Revue De Presse : Arkéo Junior.

                                         Je me fais régulièrement l'écho sur ce blog des parutions presse qui traitent de l'antiquité romaine et qui me semblent intéressantes. Il n'existe pas un nombre infini de magazines dédiés à l'Histoire, et encore moins à l'Histoire antique, mais des revues telles que "Histoire Antique Et Médiévale", "Historia" ou "Archéo Théma" méritent d'être citées pour la grande qualité des dossiers qu'elles publient, aussi passionnants qu'érudits. Mais cette fois-ci, je vais faire une infidélité à mes magazines de référence - et quelque chose me dit que ce ne sera pas la dernière.

                                         Encore que... Derrière la parution que je m'apprête à vous présenter se cachent les éditions Faton, qui publient déjà l'excellent "Archéologia" ou encore "Les Dossiers De L'Archéologie" : nous sommes dont en terrain connu. Mais "Archéo Théma" est une revue "pointue", qui se réfère souvent à l'archéologie, à l'épigraphie et aux études les plus exigeantes, au point qu'il faut parfois s'accrocher... Ce n'est pas le cas de "Archéo Junior" qui, comme son nom l'indique, s'adresse à des lecteurs plus jeunes - disons, 8 / 15 ans. Elle se veut donc simple et accessible, tant dans le style de l'écriture que dans le propos, ce qui n'exclue pas pour autant le sérieux et l'exactitude historique.


© 2013 Éditions Faton.


                                         Pour être totalement honnête, c'est la première fois que je m'aventure à ouvrir cette revue - même si je l'avais déjà remarquée à plusieurs reprises. Mais je ne pouvais pas faire l'impasse sur le numéro du mois de Janvier, qui promettait en couverture un article sur Tibère, mon Empereur chouchou ! Sitôt dit, sitôt fait : me voilà donc plongée dans la lecture de ce magazine jeunesse. Ce qui n'est pas glorieux, passés 30 ans... Et bien, malgré tout, cette lecture m'a enthousiasmée, bien plus que je ne l'aurais cru. Pourtant, la partie était loi d'être gagnée car, lorsqu'on prétend aborder le règne du deuxième empereur Julio-Claudien, j'ai tendance à me montrer intraitable - et, je dois bien l'avouer, d'une certaine mauvaise foi...

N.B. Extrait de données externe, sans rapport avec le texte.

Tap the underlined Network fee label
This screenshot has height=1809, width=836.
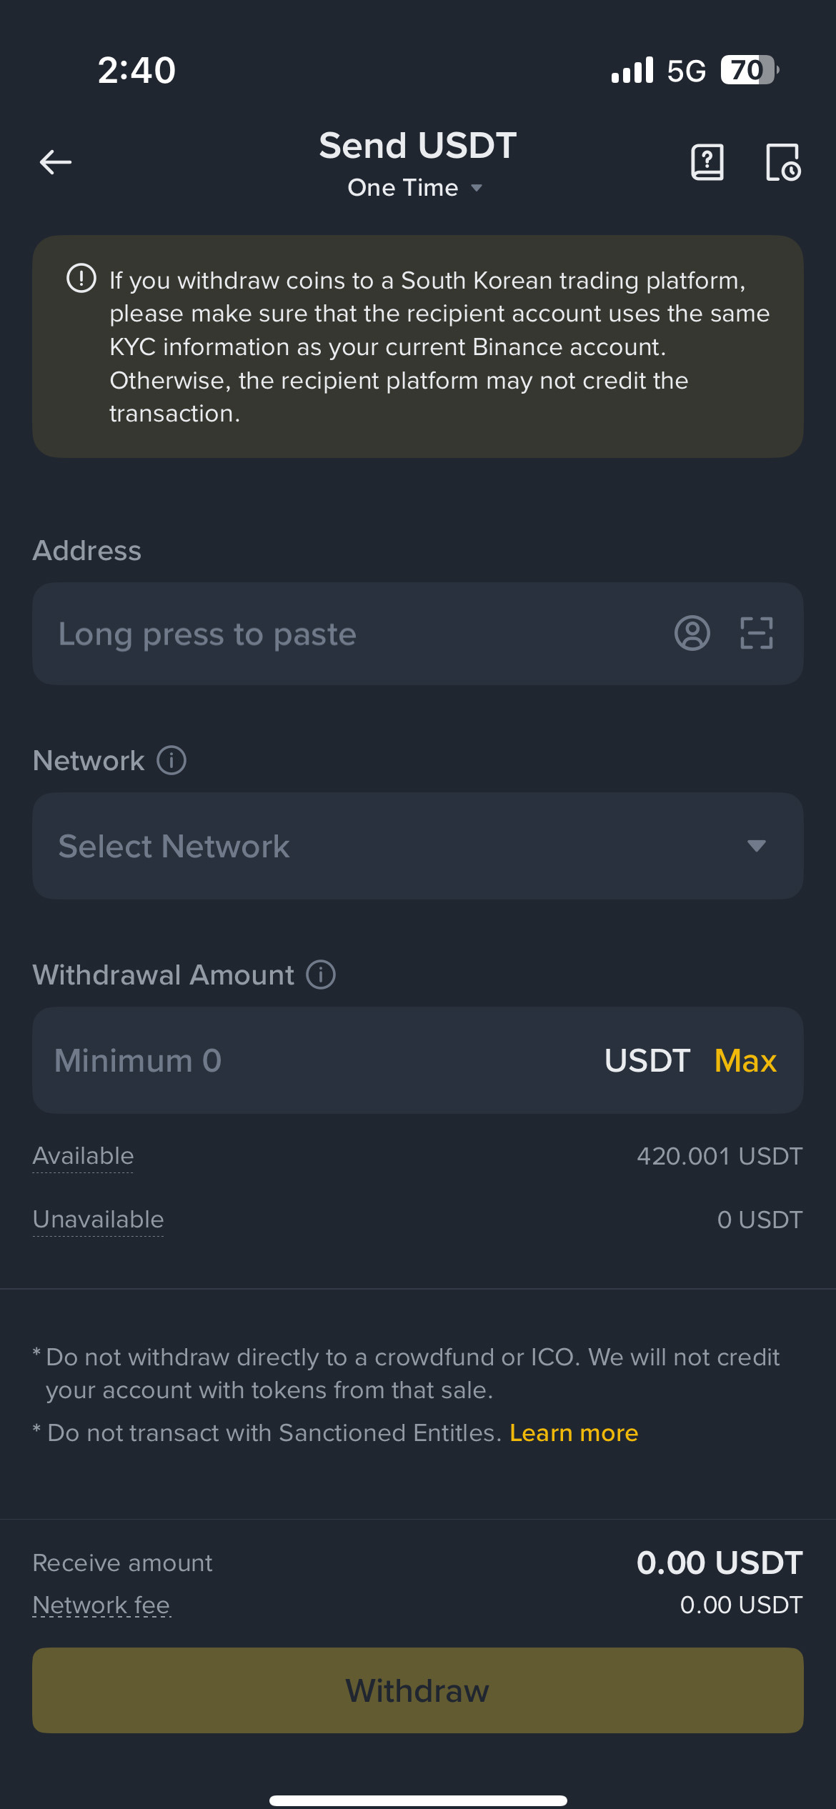pyautogui.click(x=101, y=1605)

                                         Or, je suis comblée ! Ce portrait de Tibère, qui court sur une dizaine de pages, se révèle très agréable à lire, d'une neutralité remarquable (et dont feraient bien de s'inspirer certains articles "pour adultes".), tout à la fois d'une grande simplicité et d'une grande précision. Il propose une biographie complète, une description physique et psychologie de l'homme, et une présentation brève mais pertinente de son règne. S'adressant à de jeunes lecteurs, l'article est évidemment condensé, et rédigé en termes très accessibles - les notions plus complexes (comme le Sénat, la rhétorique ou le cursus honorum) étant brièvement définies en marge. Pour autant, il ne fait nullement l'impasse sur les aspects les plus sombres de la personnalité de Tibère, et l'analyse est excellente, et compréhensible pour des enfants. La présentation du dossier en elle-même est extrêmement attrayante car il est abondamment illustré de photos et de dessins, avec en prime une petite fiche d'identité et un arbre généalogique bienvenu. Très franchement, c'est un des meilleurs articles que j'aie lu sur le sujet. Avec, en guise de cerise sur le gâteau, deux pages de jeux centrés sur l'Empereur.

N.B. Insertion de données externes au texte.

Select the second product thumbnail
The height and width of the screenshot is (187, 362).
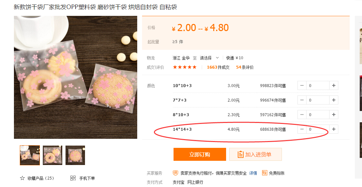tap(53, 155)
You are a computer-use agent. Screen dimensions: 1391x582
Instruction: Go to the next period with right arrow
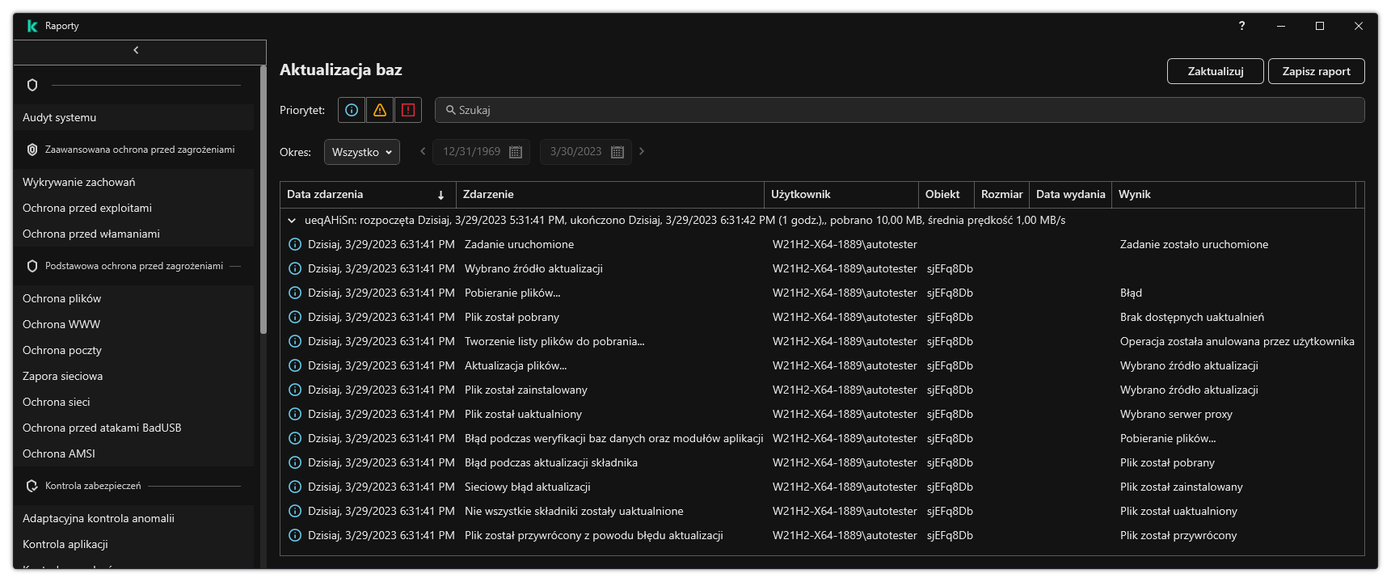642,151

                                         Si je me suis précipitée sur les pages qui lui sont consacrées, Tibère n'est pas le seul héros de ce numéro. Une large part de la revue concerne en effet Alix, le célèbre personnage de BD créé par Jacques Martin, à l'occasion de l'exposition organisée par le musée romain de Nyon. Toujours en s'adressant aux plus jeunes, le magazine s'étend sur la genèse des BDs, sur les méthodes de travail de l'auteur et sur ses sources d'inspiration, en examinant l'exactitude historique des scenarii et de la reconstruction présentée dans les dessins. Un autre article intéressant, qui donne envie de se replonger dans la série des Alix. Mais on trouve aussi une sympathique revue des parutions et expositions sur l'antiquité, des fiches sur la carpologie et sur la ville étrusque de Cervereti, et une présentation des vestiges du Coudenberg, ancien palais de Charles Quint situé sous la Place Royale de Bruxelles. Rien à voir avec l'antiquité, mais pas dénué d’intérêt pour autant. Et j'allais oublier la rubrique courrier, avec plusieurs dessins et poèmes consacrés à Apollon, et qui démontrent le talent des jeunes lecteurs du magazine.

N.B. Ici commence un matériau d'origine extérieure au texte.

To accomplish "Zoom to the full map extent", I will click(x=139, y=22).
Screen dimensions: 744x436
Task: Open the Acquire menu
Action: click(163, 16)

                                         Je me doute bien que la majorité des lecteurs de ce blog ne s'intéresseront guère à une parution destinée à la jeunesse. Pourtant, je ne saurais trop vous encourager à y jeter ne serait-ce qu'un coup d’œil. Des textes clairs et intelligents, des illustrations amusantes et une présentation attractive : voilà largement de quoi intéresser vos enfants, neveux, cousins, etc. à l'antiquité et à l'archéologie et, plus largement, à l'Histoire. En ce qui me concerne, je compte bien surveiller les prochains numéros. Comme quoi, j'ai décidément gardé une âme d'enfant...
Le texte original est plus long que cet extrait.